PROBLEM STATEMENT:
Copy exactly the lines of the material below that run from the one containing "Given: Click the Abbrechen button" through the one containing "Click the word". Copy no other lines.

DATASET CONTENT:
---
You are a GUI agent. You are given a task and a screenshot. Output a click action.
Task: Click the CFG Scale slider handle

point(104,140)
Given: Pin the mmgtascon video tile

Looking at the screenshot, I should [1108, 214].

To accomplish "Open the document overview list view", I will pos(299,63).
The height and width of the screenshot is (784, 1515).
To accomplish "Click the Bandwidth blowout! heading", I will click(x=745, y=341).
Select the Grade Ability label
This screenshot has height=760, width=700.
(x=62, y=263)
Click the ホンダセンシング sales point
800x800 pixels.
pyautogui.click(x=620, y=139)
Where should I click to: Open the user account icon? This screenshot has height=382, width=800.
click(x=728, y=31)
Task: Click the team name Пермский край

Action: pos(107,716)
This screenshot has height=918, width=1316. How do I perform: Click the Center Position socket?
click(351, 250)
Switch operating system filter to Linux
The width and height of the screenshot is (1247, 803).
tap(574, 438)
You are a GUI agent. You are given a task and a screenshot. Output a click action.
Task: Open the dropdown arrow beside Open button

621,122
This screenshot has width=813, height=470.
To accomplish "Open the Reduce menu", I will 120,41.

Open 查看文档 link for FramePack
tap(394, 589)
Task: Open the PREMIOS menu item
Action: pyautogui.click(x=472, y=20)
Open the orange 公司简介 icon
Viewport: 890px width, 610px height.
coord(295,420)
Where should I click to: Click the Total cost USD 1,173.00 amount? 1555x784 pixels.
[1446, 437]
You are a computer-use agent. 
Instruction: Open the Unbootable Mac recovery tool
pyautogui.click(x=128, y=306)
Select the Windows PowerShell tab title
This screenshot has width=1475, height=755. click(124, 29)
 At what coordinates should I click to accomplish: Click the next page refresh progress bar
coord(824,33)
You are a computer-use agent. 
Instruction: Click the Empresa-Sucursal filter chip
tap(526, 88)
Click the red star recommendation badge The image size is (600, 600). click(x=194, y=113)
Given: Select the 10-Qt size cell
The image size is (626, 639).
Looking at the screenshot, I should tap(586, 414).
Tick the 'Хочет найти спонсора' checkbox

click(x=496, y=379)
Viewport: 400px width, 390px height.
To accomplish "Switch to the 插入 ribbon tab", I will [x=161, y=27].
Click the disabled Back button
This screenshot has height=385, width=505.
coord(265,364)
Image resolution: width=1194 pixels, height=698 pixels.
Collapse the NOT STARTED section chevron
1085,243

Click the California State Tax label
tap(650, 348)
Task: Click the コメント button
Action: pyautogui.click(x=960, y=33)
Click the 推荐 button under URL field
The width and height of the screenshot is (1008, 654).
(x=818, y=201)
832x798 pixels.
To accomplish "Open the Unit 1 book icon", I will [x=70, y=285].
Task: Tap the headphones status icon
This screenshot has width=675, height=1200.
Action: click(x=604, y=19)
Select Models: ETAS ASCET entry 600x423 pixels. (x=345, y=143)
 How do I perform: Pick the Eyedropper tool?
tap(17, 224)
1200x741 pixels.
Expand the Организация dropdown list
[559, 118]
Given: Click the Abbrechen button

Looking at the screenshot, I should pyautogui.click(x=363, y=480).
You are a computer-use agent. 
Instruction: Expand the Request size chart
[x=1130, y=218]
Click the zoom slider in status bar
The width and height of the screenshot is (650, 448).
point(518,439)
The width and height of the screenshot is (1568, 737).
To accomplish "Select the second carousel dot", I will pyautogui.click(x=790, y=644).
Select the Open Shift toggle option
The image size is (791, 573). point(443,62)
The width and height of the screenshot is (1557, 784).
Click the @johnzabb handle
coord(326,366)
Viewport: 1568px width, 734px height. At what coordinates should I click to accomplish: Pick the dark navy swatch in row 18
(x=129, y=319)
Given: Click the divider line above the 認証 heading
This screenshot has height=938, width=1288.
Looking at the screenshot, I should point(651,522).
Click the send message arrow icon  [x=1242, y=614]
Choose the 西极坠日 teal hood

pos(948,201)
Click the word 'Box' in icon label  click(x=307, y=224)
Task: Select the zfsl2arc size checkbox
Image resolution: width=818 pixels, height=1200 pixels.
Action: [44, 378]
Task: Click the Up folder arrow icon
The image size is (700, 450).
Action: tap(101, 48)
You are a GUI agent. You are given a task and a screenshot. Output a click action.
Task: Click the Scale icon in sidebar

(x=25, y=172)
---
SOLUTION:
Given: Click the Abbrechen button

Looking at the screenshot, I should pyautogui.click(x=363, y=480).
You are a computer-use agent. 
Instruction: Expand the Request size chart
[x=1130, y=218]
Click the zoom slider in status bar
The width and height of the screenshot is (650, 448).
point(518,439)
The width and height of the screenshot is (1568, 737).
To accomplish "Select the second carousel dot", I will pyautogui.click(x=790, y=644).
Select the Open Shift toggle option
The image size is (791, 573). point(443,62)
The width and height of the screenshot is (1557, 784).
Click the @johnzabb handle
coord(326,366)
Viewport: 1568px width, 734px height. At what coordinates should I click to accomplish: Pick the dark navy swatch in row 18
(x=129, y=319)
Given: Click the divider line above the 認証 heading
This screenshot has height=938, width=1288.
Looking at the screenshot, I should point(651,522).
Click the send message arrow icon  [x=1242, y=614]
Choose the 西极坠日 teal hood

pos(948,201)
Click the word 'Box' in icon label  click(x=307, y=224)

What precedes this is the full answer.